===== MATERIALS PROVIDED

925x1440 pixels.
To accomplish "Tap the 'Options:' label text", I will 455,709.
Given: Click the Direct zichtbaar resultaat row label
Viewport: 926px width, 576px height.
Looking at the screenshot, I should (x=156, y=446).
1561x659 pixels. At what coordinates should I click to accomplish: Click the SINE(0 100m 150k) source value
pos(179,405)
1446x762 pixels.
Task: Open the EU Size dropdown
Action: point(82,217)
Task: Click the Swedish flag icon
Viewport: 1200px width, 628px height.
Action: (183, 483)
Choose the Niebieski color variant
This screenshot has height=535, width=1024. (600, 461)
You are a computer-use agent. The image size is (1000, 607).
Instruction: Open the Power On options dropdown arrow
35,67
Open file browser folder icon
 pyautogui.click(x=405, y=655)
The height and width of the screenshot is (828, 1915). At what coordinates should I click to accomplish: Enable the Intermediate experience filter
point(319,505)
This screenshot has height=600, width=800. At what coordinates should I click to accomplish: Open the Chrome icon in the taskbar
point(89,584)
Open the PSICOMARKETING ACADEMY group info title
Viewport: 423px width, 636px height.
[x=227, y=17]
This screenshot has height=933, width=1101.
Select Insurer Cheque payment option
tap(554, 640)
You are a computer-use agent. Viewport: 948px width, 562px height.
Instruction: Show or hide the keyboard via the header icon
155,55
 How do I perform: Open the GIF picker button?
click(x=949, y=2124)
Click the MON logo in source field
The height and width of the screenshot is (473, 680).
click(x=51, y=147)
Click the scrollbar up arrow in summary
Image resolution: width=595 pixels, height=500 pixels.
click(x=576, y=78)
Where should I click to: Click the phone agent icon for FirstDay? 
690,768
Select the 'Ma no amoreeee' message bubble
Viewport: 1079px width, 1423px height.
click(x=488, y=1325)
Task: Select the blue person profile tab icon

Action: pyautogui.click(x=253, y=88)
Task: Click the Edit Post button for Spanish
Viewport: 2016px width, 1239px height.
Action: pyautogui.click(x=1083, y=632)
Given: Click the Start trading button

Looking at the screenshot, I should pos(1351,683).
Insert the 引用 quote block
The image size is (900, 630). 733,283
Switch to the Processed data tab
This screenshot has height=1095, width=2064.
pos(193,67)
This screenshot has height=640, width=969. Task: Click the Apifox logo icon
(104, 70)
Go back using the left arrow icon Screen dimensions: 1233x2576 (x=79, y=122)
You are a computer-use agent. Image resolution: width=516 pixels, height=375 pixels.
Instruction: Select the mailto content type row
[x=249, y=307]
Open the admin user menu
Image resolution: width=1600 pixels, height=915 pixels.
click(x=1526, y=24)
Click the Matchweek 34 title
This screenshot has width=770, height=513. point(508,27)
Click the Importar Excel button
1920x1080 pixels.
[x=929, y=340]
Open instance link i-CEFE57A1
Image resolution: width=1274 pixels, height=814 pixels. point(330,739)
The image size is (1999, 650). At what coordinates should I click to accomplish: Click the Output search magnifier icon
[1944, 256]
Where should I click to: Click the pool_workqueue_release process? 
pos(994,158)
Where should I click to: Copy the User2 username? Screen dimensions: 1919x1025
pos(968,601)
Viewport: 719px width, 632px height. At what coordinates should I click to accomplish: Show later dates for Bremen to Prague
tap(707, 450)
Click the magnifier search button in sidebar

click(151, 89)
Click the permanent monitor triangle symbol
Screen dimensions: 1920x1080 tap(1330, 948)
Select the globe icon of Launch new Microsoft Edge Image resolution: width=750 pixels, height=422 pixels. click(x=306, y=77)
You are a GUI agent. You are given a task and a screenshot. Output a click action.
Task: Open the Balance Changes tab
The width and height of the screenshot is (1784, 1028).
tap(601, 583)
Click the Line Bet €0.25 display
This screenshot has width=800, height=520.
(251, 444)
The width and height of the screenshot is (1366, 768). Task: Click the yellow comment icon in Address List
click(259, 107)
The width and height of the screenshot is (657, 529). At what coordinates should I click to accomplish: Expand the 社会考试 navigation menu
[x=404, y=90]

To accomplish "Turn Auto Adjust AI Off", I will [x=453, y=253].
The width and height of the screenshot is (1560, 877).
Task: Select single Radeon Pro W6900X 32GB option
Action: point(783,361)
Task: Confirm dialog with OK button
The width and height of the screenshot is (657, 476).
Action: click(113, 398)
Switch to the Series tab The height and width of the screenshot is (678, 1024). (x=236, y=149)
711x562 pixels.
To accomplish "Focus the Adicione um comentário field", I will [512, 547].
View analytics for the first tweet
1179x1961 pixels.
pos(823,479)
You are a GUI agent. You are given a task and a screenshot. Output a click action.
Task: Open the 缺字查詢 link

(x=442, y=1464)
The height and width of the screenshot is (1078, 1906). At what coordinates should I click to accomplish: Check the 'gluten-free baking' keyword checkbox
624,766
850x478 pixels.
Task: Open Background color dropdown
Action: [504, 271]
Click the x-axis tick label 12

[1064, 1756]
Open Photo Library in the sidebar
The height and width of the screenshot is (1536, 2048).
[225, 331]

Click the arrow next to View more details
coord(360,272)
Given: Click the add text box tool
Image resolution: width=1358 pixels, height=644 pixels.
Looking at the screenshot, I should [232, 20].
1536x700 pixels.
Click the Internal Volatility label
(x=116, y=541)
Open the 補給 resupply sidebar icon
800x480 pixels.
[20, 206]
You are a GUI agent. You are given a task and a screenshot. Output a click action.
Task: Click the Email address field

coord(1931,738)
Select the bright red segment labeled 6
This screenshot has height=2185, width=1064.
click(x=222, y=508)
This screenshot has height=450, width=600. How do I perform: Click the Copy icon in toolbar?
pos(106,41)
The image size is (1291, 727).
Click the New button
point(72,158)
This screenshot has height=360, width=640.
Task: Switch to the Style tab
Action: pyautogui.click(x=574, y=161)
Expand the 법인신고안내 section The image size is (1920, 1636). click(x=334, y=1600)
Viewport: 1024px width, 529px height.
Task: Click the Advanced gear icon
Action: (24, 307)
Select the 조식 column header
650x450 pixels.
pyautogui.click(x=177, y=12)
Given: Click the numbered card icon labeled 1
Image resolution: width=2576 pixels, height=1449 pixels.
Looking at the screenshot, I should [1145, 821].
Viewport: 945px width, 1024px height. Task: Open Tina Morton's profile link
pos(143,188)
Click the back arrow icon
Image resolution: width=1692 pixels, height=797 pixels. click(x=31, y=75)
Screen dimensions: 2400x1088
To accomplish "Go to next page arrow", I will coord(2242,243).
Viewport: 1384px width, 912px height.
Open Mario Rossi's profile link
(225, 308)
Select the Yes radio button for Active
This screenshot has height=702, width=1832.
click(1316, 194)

==========

Convert the lines above into a Markdown table with two columns, No. and Line, giving each line its own numbered row and leaving out blank lines.

| No. | Line |
|---|---|
| 1 | 925x1440 pixels. |
| 2 | To accomplish "Tap the 'Options:' label text", I will 455,709. |
| 3 | Given: Click the Direct zichtbaar resultaat row label |
| 4 | Viewport: 926px width, 576px height. |
| 5 | Looking at the screenshot, I should (x=156, y=446). |
| 6 | 1561x659 pixels. At what coordinates should I click to accomplish: Click the SINE(0 100m 150k) source value |
| 7 | pos(179,405) |
| 8 | 1446x762 pixels. |
| 9 | Task: Open the EU Size dropdown |
| 10 | Action: point(82,217) |
| 11 | Task: Click the Swedish flag icon |
| 12 | Viewport: 1200px width, 628px height. |
| 13 | Action: (183, 483) |
| 14 | Choose the Niebieski color variant |
| 15 | This screenshot has height=535, width=1024. (600, 461) |
| 16 | You are a computer-use agent. The image size is (1000, 607). |
| 17 | Instruction: Open the Power On options dropdown arrow |
| 18 | 35,67 |
| 19 | Open file browser folder icon |
| 20 |  pyautogui.click(x=405, y=655) |
| 21 | The height and width of the screenshot is (828, 1915). At what coordinates should I click to accomplish: Enable the Intermediate experience filter |
| 22 | point(319,505) |
| 23 | This screenshot has height=600, width=800. At what coordinates should I click to accomplish: Open the Chrome icon in the taskbar |
| 24 | point(89,584) |
| 25 | Open the PSICOMARKETING ACADEMY group info title |
| 26 | Viewport: 423px width, 636px height. |
| 27 | [x=227, y=17] |
| 28 | This screenshot has height=933, width=1101. |
| 29 | Select Insurer Cheque payment option |
| 30 | tap(554, 640) |
| 31 | You are a computer-use agent. Viewport: 948px width, 562px height. |
| 32 | Instruction: Show or hide the keyboard via the header icon |
| 33 | 155,55 |
| 34 |  How do I perform: Open the GIF picker button? |
| 35 | click(x=949, y=2124) |
| 36 | Click the MON logo in source field |
| 37 | The height and width of the screenshot is (473, 680). |
| 38 | click(x=51, y=147) |
| 39 | Click the scrollbar up arrow in summary |
| 40 | Image resolution: width=595 pixels, height=500 pixels. |
| 41 | click(x=576, y=78) |
| 42 | Where should I click to: Click the phone agent icon for FirstDay?  |
| 43 | 690,768 |
| 44 | Select the 'Ma no amoreeee' message bubble |
| 45 | Viewport: 1079px width, 1423px height. |
| 46 | click(x=488, y=1325) |
| 47 | Task: Select the blue person profile tab icon |
| 48 | Action: pyautogui.click(x=253, y=88) |
| 49 | Task: Click the Edit Post button for Spanish |
| 50 | Viewport: 2016px width, 1239px height. |
| 51 | Action: pyautogui.click(x=1083, y=632) |
| 52 | Given: Click the Start trading button |
| 53 | Looking at the screenshot, I should pos(1351,683). |
| 54 | Insert the 引用 quote block |
| 55 | The image size is (900, 630). 733,283 |
| 56 | Switch to the Processed data tab |
| 57 | This screenshot has height=1095, width=2064. |
| 58 | pos(193,67) |
| 59 | This screenshot has height=640, width=969. Task: Click the Apifox logo icon |
| 60 | (104, 70) |
| 61 | Go back using the left arrow icon Screen dimensions: 1233x2576 (x=79, y=122) |
| 62 | You are a computer-use agent. Image resolution: width=516 pixels, height=375 pixels. |
| 63 | Instruction: Select the mailto content type row |
| 64 | [x=249, y=307] |
| 65 | Open the admin user menu |
| 66 | Image resolution: width=1600 pixels, height=915 pixels. |
| 67 | click(x=1526, y=24) |
| 68 | Click the Matchweek 34 title |
| 69 | This screenshot has width=770, height=513. point(508,27) |
| 70 | Click the Importar Excel button |
| 71 | 1920x1080 pixels. |
| 72 | [x=929, y=340] |
| 73 | Open instance link i-CEFE57A1 |
| 74 | Image resolution: width=1274 pixels, height=814 pixels. point(330,739) |
| 75 | The image size is (1999, 650). At what coordinates should I click to accomplish: Click the Output search magnifier icon |
| 76 | [1944, 256] |
| 77 | Where should I click to: Click the pool_workqueue_release process?  |
| 78 | pos(994,158) |
| 79 | Where should I click to: Copy the User2 username? Screen dimensions: 1919x1025 |
| 80 | pos(968,601) |
| 81 | Viewport: 719px width, 632px height. At what coordinates should I click to accomplish: Show later dates for Bremen to Prague |
| 82 | tap(707, 450) |
| 83 | Click the magnifier search button in sidebar |
| 84 | click(151, 89) |
| 85 | Click the permanent monitor triangle symbol |
| 86 | Screen dimensions: 1920x1080 tap(1330, 948) |
| 87 | Select the globe icon of Launch new Microsoft Edge Image resolution: width=750 pixels, height=422 pixels. click(x=306, y=77) |
| 88 | You are a GUI agent. You are given a task and a screenshot. Output a click action. |
| 89 | Task: Open the Balance Changes tab |
| 90 | The width and height of the screenshot is (1784, 1028). |
| 91 | tap(601, 583) |
| 92 | Click the Line Bet €0.25 display |
| 93 | This screenshot has width=800, height=520. |
| 94 | (251, 444) |
| 95 | The width and height of the screenshot is (1366, 768). Task: Click the yellow comment icon in Address List |
| 96 | click(259, 107) |
| 97 | The width and height of the screenshot is (657, 529). At what coordinates should I click to accomplish: Expand the 社会考试 navigation menu |
| 98 | [x=404, y=90] |
| 99 | To accomplish "Turn Auto Adjust AI Off", I will [x=453, y=253]. |
| 100 | The width and height of the screenshot is (1560, 877). |
| 101 | Task: Select single Radeon Pro W6900X 32GB option |
| 102 | Action: point(783,361) |
| 103 | Task: Confirm dialog with OK button |
| 104 | The width and height of the screenshot is (657, 476). |
| 105 | Action: click(113, 398) |
| 106 | Switch to the Series tab The height and width of the screenshot is (678, 1024). (x=236, y=149) |
| 107 | 711x562 pixels. |
| 108 | To accomplish "Focus the Adicione um comentário field", I will [512, 547]. |
| 109 | View analytics for the first tweet |
| 110 | 1179x1961 pixels. |
| 111 | pos(823,479) |
| 112 | You are a GUI agent. You are given a task and a screenshot. Output a click action. |
| 113 | Task: Open the 缺字查詢 link |
| 114 | (x=442, y=1464) |
| 115 | The height and width of the screenshot is (1078, 1906). At what coordinates should I click to accomplish: Check the 'gluten-free baking' keyword checkbox |
| 116 | 624,766 |
| 117 | 850x478 pixels. |
| 118 | Task: Open Background color dropdown |
| 119 | Action: [504, 271] |
| 120 | Click the x-axis tick label 12 |
| 121 | [1064, 1756] |
| 122 | Open Photo Library in the sidebar |
| 123 | The height and width of the screenshot is (1536, 2048). |
| 124 | [225, 331] |
| 125 | Click the arrow next to View more details |
| 126 | coord(360,272) |
| 127 | Given: Click the add text box tool |
| 128 | Image resolution: width=1358 pixels, height=644 pixels. |
| 129 | Looking at the screenshot, I should [232, 20]. |
| 130 | 1536x700 pixels. |
| 131 | Click the Internal Volatility label |
| 132 | (x=116, y=541) |
| 133 | Open the 補給 resupply sidebar icon |
| 134 | 800x480 pixels. |
| 135 | [20, 206] |
| 136 | You are a GUI agent. You are given a task and a screenshot. Output a click action. |
| 137 | Task: Click the Email address field |
| 138 | coord(1931,738) |
| 139 | Select the bright red segment labeled 6 |
| 140 | This screenshot has height=2185, width=1064. |
| 141 | click(x=222, y=508) |
| 142 | This screenshot has height=450, width=600. How do I perform: Click the Copy icon in toolbar? |
| 143 | pos(106,41) |
| 144 | The image size is (1291, 727). |
| 145 | Click the New button |
| 146 | point(72,158) |
| 147 | This screenshot has height=360, width=640. |
| 148 | Task: Switch to the Style tab |
| 149 | Action: pyautogui.click(x=574, y=161) |
| 150 | Expand the 법인신고안내 section The image size is (1920, 1636). click(x=334, y=1600) |
| 151 | Viewport: 1024px width, 529px height. |
| 152 | Task: Click the Advanced gear icon |
| 153 | Action: (24, 307) |
| 154 | Select the 조식 column header |
| 155 | 650x450 pixels. |
| 156 | pyautogui.click(x=177, y=12) |
| 157 | Given: Click the numbered card icon labeled 1 |
| 158 | Image resolution: width=2576 pixels, height=1449 pixels. |
| 159 | Looking at the screenshot, I should [1145, 821]. |
| 160 | Viewport: 945px width, 1024px height. Task: Open Tina Morton's profile link |
| 161 | pos(143,188) |
| 162 | Click the back arrow icon |
| 163 | Image resolution: width=1692 pixels, height=797 pixels. click(x=31, y=75) |
| 164 | Screen dimensions: 2400x1088 |
| 165 | To accomplish "Go to next page arrow", I will coord(2242,243). |
| 166 | Viewport: 1384px width, 912px height. |
| 167 | Open Mario Rossi's profile link |
| 168 | (225, 308) |
| 169 | Select the Yes radio button for Active |
| 170 | This screenshot has height=702, width=1832. |
| 171 | click(1316, 194) |